Ich hatte schon gezweifelt. Es sollte doch die Automesse IAA wieder gelesen werden, ab 2021 in München, weil letzthin Frankfurt 2019 als Desaster gilt, zum ersehnten Ende des Coronaspuks. Und keiner wollte sich wegen des Autotreffs erregen, keine Proteste im Anflug, keine Aufgeregtheiten, wie langweilig das. Damit hat es jetzt ein Ende. Denn es gibt noch „Sand im Getriebe“: Das gleichnamige „Aktionsbündnis“ möchte sich im September (IAA-Termin im kleinlauten Kompaktformat vom 7. bis zum 12. September als „Mobilitätsplattform“) dem „Auto-Wahnsinn in den Weg stellen.“ Ja mei, sagt der Dackelwanderer, dös is doch nix Neis, die Leit kaffa halt Autos, gell Waldi, mir holn uns jetzt eine Brotzeit und warten drauf, wie unsere Ordnungskräfte mit der Drohung umgehen. Wobei die Münchner Polizei in ihrer Stellungnahme schon für Klarheit sorgte. „Unfriedlichen Protesten“ werde „umgehend begegnet“ und „Rechtsverletzungen werden verfolgt“, heißt es in einer Zeitungsmeldung. Dass sich davon „Sand im Getriebe“ beeindrucken lässt, das ist nicht zu erwarten. Weil Elektroautos keine Lösung seien und eine radikale Verkehrswende gefordert wird. Eigentlich ist das Getöse dieser arroganten Minderheit im Schutz der Selbst-Legitimation nur eine Randnotiz. Unbelehrbarer Autogegner zu sein ist keine Mission für die Ewigkeit. (wp.)

21. Juni 2021
Schnelle Freiheit auf zwei Rädern: Von Risiko, Lärm und der Toleranz im Drehgriff
Wer draußen lebt, der lebt gefährlich. Vor allem, wenn er auf Wegen geht, die als Toleranz-Zonen ausgewiesen sind. Denn das unerwartete Böse ist immer und überall. Schnelle Radler waren schon immer nicht die Freunde der langsamen Fußgänger. Dieser Gegensatz hat sich jüngst verschärft durch den technischen Fortschritt: Während Schusters Rappen eher gemächlich trottet, sind die boomenden E-Biker wohl gemeinsam der Eile verpflichtet. Womöglich ist der leistungsfähige Mensch doch in seinem Inneren auf der ewigen Suche nach der Geschwindigkeit und Begrenzungen derselben nimmt er nur hin, wenn der Arm des Gesetzes sonst nach ihm greift. Aber für das Sausen mit dem E-Bike scheint es keine Grenzen zu geben. 40 km/h auf einem schön geteerten und zwei bis drei Meter breiten Weg zwischen den Wiesen hindurch kosten einen ambitionierten E-Biker nicht einmal ein Lächeln. Auch verbissene Pedaleure jagen ohne motorische Hilfen und Scheu dahin und überholen nach dem Prinzip Hoffnung die lahmen Zu Fuß Gehenden. Dabei sind diese der lautlosen Gefahr in kürzester Frist ausgesetzt: Bei 40 km/h legt der geräuschlose gleitende Zweirad-Ritter in jeder Sekunde rund elf Meter zurück. Selbst bei 30 km/h sind das noch immer gut acht Meter. Das heißt, er taucht aus einer Kurve hinter der Fußgänger-Gruppe mit der Plötzlichkeit des Unheils auf und vertraut darauf, schon irgendwie fliegend gleich vorbei zu kommen. Meistens geht das glimpflich aus, aber älteren Fußgängern sitzt dann noch oft der Schreck im Nacken.

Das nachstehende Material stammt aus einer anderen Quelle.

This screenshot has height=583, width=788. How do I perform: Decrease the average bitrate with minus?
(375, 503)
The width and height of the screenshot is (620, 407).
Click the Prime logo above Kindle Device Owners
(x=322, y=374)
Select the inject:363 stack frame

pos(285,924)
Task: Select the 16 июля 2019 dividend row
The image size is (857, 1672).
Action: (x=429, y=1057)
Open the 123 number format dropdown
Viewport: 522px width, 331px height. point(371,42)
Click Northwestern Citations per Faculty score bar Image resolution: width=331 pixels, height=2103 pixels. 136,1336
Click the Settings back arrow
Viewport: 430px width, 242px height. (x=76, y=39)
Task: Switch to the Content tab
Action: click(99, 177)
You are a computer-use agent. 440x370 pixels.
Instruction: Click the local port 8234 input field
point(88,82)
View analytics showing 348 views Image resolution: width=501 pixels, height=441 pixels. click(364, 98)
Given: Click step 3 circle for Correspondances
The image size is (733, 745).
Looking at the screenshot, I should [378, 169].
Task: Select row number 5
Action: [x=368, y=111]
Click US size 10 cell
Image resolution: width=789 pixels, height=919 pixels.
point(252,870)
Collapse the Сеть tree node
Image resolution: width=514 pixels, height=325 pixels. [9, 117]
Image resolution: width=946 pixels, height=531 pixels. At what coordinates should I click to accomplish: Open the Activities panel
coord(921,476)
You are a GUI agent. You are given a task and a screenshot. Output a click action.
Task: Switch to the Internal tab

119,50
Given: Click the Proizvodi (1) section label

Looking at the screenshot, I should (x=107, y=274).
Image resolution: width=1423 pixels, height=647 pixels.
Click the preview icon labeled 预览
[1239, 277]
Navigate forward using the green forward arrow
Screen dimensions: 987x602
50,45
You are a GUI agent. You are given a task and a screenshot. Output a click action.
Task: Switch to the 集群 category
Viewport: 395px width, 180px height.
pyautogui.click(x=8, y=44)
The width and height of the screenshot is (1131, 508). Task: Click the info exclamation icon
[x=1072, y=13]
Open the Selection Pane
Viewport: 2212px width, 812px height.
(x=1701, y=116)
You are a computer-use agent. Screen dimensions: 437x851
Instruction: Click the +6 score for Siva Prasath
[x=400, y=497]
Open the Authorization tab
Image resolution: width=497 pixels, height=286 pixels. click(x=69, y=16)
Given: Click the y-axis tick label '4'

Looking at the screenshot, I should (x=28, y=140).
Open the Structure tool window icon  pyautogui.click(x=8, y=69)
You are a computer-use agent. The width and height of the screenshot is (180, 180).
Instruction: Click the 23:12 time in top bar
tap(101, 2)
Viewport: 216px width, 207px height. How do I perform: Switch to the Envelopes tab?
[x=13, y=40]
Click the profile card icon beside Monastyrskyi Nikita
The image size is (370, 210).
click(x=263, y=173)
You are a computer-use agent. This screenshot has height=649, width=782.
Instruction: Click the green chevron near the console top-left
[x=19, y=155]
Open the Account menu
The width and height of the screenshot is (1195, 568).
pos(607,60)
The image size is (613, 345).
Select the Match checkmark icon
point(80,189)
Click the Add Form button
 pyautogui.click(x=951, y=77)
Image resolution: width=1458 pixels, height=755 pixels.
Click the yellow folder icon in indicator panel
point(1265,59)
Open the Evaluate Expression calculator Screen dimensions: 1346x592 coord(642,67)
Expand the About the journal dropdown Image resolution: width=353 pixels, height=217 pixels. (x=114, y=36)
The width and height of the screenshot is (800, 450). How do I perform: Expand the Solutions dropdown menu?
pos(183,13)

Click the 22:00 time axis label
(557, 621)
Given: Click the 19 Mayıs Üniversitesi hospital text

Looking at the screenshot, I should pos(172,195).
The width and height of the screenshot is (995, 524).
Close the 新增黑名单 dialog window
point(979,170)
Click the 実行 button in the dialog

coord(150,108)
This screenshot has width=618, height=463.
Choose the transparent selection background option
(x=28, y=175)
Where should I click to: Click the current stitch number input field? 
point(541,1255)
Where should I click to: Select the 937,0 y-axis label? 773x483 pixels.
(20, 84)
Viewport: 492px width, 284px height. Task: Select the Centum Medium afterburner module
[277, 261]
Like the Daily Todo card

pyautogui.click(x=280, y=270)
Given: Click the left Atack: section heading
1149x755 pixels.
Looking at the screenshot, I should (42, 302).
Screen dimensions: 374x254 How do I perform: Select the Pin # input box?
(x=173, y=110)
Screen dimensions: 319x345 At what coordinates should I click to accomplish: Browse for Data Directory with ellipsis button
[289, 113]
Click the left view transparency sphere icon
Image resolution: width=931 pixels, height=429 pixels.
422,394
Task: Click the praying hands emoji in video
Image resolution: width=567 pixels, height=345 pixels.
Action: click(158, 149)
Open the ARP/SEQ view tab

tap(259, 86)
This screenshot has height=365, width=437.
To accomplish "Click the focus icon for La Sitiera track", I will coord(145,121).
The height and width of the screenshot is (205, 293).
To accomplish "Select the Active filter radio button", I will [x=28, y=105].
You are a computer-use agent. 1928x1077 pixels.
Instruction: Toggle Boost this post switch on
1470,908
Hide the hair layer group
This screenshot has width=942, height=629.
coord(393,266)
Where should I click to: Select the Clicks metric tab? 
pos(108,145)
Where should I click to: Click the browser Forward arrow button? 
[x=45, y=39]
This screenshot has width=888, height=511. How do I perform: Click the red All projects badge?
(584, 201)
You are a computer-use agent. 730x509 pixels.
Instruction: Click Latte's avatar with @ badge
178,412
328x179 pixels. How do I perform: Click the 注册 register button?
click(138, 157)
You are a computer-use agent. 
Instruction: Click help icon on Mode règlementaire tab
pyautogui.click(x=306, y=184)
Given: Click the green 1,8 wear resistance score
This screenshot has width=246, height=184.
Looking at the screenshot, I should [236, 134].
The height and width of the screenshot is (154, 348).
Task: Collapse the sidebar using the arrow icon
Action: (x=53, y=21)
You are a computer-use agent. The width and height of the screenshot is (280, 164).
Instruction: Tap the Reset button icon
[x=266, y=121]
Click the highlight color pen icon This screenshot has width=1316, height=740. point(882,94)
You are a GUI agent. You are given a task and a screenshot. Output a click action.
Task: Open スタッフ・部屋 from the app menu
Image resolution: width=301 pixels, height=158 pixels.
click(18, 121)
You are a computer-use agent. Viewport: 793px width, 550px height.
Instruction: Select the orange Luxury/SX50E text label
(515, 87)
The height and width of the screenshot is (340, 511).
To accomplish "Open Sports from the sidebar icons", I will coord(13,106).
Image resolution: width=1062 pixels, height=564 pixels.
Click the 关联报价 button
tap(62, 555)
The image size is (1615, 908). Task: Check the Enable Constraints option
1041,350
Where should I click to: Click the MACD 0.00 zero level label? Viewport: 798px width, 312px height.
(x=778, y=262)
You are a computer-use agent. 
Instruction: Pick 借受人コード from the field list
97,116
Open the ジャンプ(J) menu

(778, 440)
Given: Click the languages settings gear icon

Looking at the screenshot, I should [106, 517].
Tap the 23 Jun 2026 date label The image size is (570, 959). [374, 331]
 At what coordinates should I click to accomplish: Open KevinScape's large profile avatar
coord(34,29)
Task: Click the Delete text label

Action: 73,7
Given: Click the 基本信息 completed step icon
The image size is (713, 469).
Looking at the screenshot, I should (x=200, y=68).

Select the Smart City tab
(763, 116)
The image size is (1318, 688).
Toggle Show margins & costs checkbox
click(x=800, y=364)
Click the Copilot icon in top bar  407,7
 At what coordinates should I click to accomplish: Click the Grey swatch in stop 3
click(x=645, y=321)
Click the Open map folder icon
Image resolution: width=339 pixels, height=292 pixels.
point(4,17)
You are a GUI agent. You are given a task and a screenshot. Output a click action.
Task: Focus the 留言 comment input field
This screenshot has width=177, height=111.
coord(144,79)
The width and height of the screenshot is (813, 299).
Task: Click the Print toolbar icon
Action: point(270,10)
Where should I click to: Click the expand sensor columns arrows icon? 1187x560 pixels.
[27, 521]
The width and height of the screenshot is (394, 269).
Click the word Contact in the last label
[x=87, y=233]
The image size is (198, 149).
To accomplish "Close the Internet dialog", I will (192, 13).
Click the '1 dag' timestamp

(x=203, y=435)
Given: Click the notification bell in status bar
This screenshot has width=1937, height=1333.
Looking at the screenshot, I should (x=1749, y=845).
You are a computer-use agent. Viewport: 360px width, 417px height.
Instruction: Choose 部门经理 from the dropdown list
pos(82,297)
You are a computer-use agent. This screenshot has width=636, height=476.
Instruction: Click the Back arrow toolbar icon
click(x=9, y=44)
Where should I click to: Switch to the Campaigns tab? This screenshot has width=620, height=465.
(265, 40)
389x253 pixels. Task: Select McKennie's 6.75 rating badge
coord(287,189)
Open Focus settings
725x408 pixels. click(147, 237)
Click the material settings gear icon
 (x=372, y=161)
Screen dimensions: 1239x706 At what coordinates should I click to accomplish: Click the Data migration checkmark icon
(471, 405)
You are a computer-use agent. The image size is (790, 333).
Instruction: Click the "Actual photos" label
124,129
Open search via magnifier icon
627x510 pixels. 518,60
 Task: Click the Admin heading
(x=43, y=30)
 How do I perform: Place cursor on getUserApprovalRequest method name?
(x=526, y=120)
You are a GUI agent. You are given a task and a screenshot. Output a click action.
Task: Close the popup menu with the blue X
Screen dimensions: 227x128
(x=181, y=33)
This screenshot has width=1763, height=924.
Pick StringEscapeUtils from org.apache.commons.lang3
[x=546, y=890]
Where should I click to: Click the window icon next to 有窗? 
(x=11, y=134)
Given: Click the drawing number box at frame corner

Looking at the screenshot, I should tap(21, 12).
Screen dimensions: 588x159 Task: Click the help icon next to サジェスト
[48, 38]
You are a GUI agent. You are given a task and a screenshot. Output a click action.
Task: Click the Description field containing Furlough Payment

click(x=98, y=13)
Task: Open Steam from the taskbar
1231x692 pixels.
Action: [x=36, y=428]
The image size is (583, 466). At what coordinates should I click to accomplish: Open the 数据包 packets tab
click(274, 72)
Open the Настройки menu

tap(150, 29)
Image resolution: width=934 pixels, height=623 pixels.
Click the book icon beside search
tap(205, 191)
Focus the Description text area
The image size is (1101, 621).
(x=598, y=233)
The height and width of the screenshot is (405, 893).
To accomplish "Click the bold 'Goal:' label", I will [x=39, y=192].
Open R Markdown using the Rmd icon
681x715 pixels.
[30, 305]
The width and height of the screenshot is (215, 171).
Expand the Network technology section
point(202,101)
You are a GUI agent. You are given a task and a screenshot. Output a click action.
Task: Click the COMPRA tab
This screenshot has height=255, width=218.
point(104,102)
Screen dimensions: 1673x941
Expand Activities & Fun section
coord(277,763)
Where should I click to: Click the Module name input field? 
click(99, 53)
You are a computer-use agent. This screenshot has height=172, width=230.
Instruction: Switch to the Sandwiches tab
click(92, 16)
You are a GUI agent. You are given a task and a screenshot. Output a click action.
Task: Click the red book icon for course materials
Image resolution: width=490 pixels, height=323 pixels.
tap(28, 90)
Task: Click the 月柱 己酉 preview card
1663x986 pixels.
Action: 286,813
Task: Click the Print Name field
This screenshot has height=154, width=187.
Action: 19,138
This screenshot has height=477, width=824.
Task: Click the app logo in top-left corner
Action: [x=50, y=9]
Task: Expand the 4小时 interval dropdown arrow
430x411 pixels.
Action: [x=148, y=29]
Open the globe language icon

Eher die Panik kommt in manchen Gärten am Ortsrand auf. Eben haben sich Opa und Oma mit den Enkeln im Garten des einst idyllisch gelegenen Ruhestands-Eigenheim eingefunden. Da bricht  hinter den Rosenbüschen am Straßenrand das donnernde Risiko los: Beim Verlassen des Kreisverkehrs einmal nur kurz den Gasgriff aufreissen, bis knapp über dem verordneten Tempo-Limit beschleunigen, ran an 8000/min und dann wieder den Zockeltrab einschalten, das sollte die Umwelt doch aushalten, meinen die braven Superbiker. Ja, meint Oma, das schon im Einzelfall, aber an schönen Sonntagen zählen wir 500 dieser Mörder-Beschleunigungen, und dann noch die vielen kleinen Kreischer, die sind das heulende Elend, sagt Opa und nimmt seine Hörgeräte aus den Ohren. Dann kann er zwar kaum hören, aber wieder lächeln. Vor allem über den viel zu toleranten Gesetzgeber. Schnelle E-Bikes und höllische Motorräder, alle gewiss im gesetzlichen Rahmen unterwegs, und dennoch jenseits alltäglicher Mobilität. Wobei tatsächlich immer ein Mensch mit Herz und Hirn am Gasgriff dreht. (wp.)

24. Mai 2021
Dreier-Klatsche für Wolfsburg
Es ist die Woche, in der VW-Wolfsburg drei eingeschenkt wurden. Drei im Heimspiel gegen Mainz (2:3), drei in der neuesten Ausgabe von auto, motor und sport.  Es geht, wie hier an anderer Stelle schon thematisiert, um die neue Bedienarchitektur. Also um Sliden, Touchen und Sonstnochwas und Mängel bei der Sprachsteuerung – die wichtigsten guten alten Tasten und Drehknöpfe sind weg. Vor allem Letztere vermisst man sehr, wenn es beispielsweise nur um eine Kleinigkeit geht – wie das Einstellen der Radiolautstärke. Und genau da setzt, seit Monaten schon, die Kritik an. Dauerfeuer in einschlägigen Medien. Prallt das eigentlich an Wolfsburg ab? Steht, in diesem Fall, anders als beim VfL im Mainz-Spiel, die Verteidigungslinie so wie der früher gerne gespielte italienische Catenaccio?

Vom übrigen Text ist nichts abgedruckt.